21 août, jour de sortie du dernier film de François Ozon, Jeune & jolie, que j'attendais non sans impatience.
En élégante compagnie, celle d'une Marine pour ne pas la nommer, homonyme de l'héroïne du film, je constatai que la salle n°4 du cinéma UGC Normandie était pleine à craquer, de curieux tels que moi et d'illustres spectateurs tels que Bernard Pivot. Le premier rang et son confort nous souriaient donc, pour je l'espérais, presque deux heures d'évasion.
L'immersion dans cette dernière fut rapide pour avoir été estomaqué par cette presque nouvelle venue dans le paysage cinématographique français, Marine Vacth, jeune, jolie et bluffante.
Le titre du film pourrait laisser croire à Bernard Pivot qu'un vent de fraîcheur va le bercer le temps d'une séance, qu'il va assister à des pans de la vie de cette adorable adolescente découvrant avec une maturité maîtrisée le pouvoir de séduction qu'elle exerce sur ses contemporains du sexe masculin.
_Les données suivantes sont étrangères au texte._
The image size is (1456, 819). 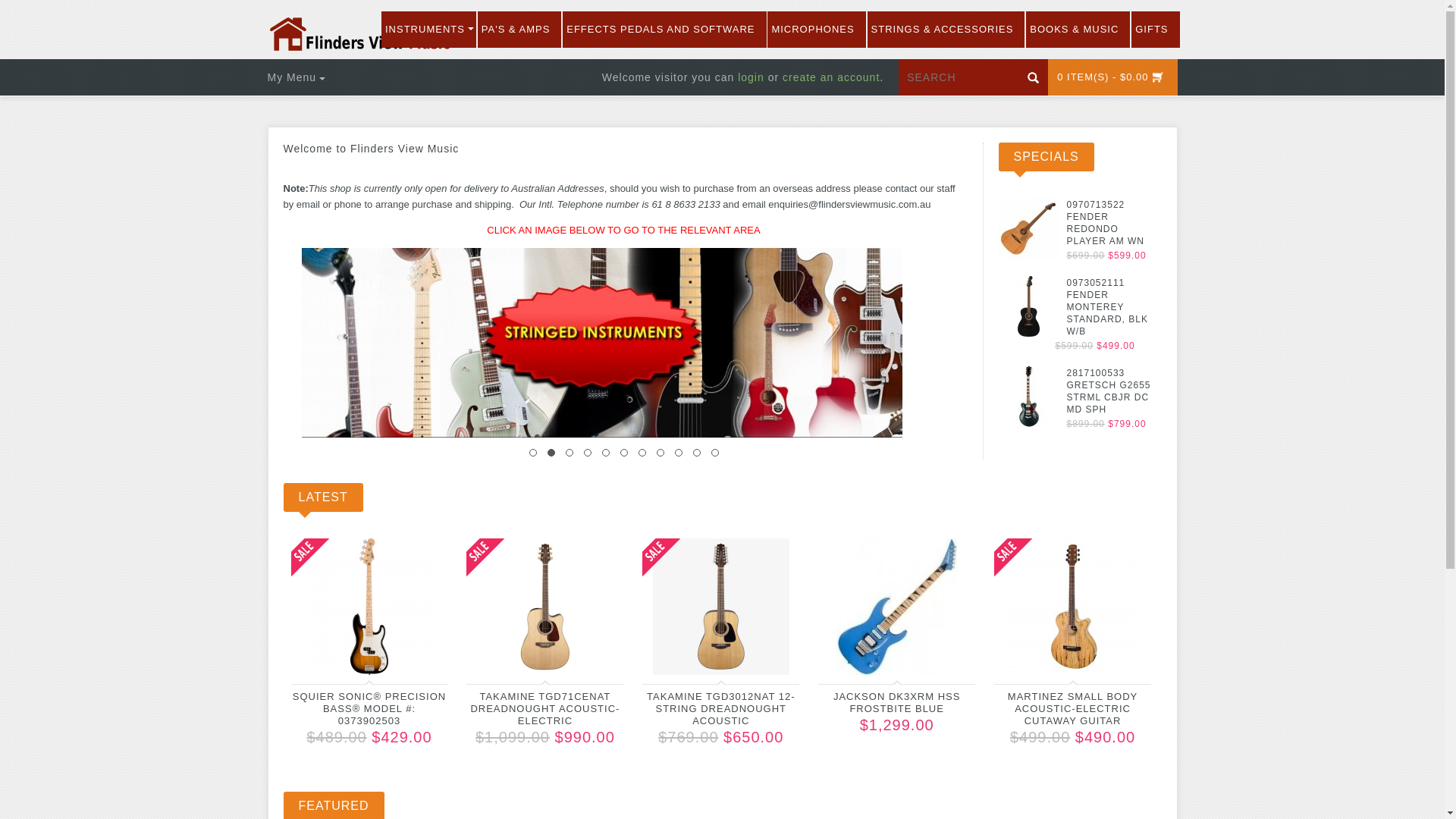 I want to click on 'GIFTS', so click(x=1131, y=29).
Même si cette jolie actrice dégage la fraîcheur qu'attendait Bernard, c'est un autre aspect de sa personnalité que François Ozon éclaire de sa caméra d'amateur de bon cinéma et d'esthétiques jeunes femmes.
Isabelle, le nom de l'actrice principale dans le film, passe des vacances heureuses dans le midi, berçées par le chant des cigales mêlé au bruit redondant des vagues varoises. Etant la bombe parisienne de la plage, elle attire forcément les convoitises et un jeune ado allemand, affublé du prénom de Félix, plus passe-partout que Kurt ou Otto, réussit à séduire Isabelle en lui susurrant un bien vu " che beu d'offrir une bédide glace ? ". Isabelle tombe sous le charme teuton de Félix et s'offre à lui, transformant l'été du généreux allemand en l'un des moments historiques de son existence.
De retour à Paris, les cigales s'étaient tues, la Seine grise avait remplacé les vagues bleues du pays varois et la belle Isabelle reprit sa scolarité au ( pas dégueu ) lycée Henri IV. Dans sa grande chambre, le soir, après ses devoirs expédiés, elle tapotait sur son macbook blanc les pages les plus secrètes de sa vie. Aventurière, férue de nouvelles technologies, la petite se lance dans des aventures risquées et tarifées en offrant ses charmes sur la toile à des inconnus souvent mariés et fréquentant pour certains les boutiques Cyrillus. On la suit peu à peu dans ses rendez-vous, d'hôtel en hôtel, timide et sûre d'elle à la fois, prenant dangereusement goût à ce genre de sport, jusqu'à ce qu'un de ses clients, sans doute le plus "bienveillant" ne connaisse le même sort que le président Félix Faure; l'acteur campant ce rôle, Johan Leysen, m'a d'ailleurs touché, dans ce mélange de culpabilité et de perversion. Les folies clandestines d'Isabelle finissent par être révélées et sa famille, résolue, tente de ramener à la raison la lycéenne... Géraldine Pailhas joue avec enthousiasme le rôle d'une mère dépassée par les événements et Frédéric Pierrot, second rôle que j'apprécie chaque fois un peu plus, celui du beau père, maladroit au possible mais désolé de voir sa chère et tendre constater que sa fille n'est pas que jolie. Petite mention aussi pour le petit frère, Victor, scotché à sa playstation et à sa candeur mais aussi solidaire des nouveaux émois que connaît sa soeur.
François Ozon a donc réussi à plonger dans les méandres de l'adolescence et ses désillusions, en évitant avec l'agilité du cabri la vulgarité, pour offrir au spectateur un film sensible et intelligent dont j'ai la souriante prétention de croire que Bernard Pivot l'aura, comme moi, beaucoup aimé.